Cyclos was founded in 2006 as a spin out of the University of Michigan. The company is now based in Berkeley, California with an office in Ann Arbor, Michigan. Cyclos licenses resonant clock mesh semiconductor IP, design automation tools, and provides consulting services for resonant clock mesh design. Cyclos announced a proof of concept processor implementation based on the ARM926EJ-processor in 2008 under the name "Project Elizabeth" along with the availability of design tool support.
"We were able to seamlessly integrate the Cyclos IP into our existing clock mesh design process so there was no risk to our development schedule," said Samuel Naffziger, corporate fellow at AMD, in a statement issued by Cyclos. "Silicon results met our power reduction expectations, we incurred no increase in silicon area, and we were able to use our standard manufacturing process, so the investment and risk in adopting resonant clock mesh technology was well worth it as all of our customers are clamoring for more energy efficient processor designs."

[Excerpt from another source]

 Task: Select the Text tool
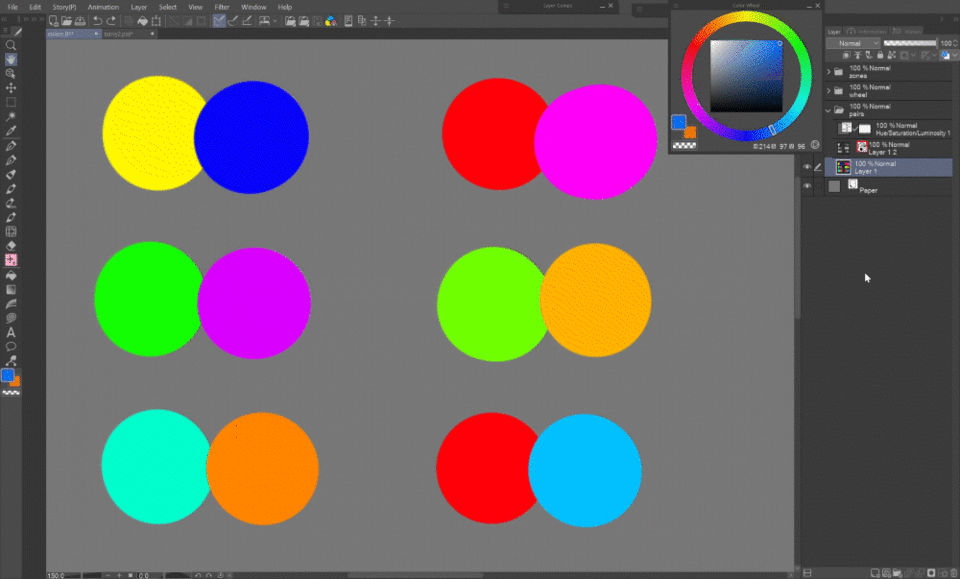[x=11, y=332]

In the same statement, Linley Gwennap, principal analyst of The Linley Group, said: "This announcement proves that the Cyclos resonant clock mesh technology provides meaningful power savings in real-world products. We expect other processor designers to adopt the Cyclos technology in applications where power reduction is important."
The company is led by Marios Papaefthymiou, founder and president; Alexander Ishii, vice president of engineering; and Dan Ganousis, vice president of business development.
"We believe resonant clock mesh design will be a key enabler for GHz+ embedded processor IP blocks in next generation SoCs that also require ultra-low power consumption," said Papaefthymiou, in the company's statement.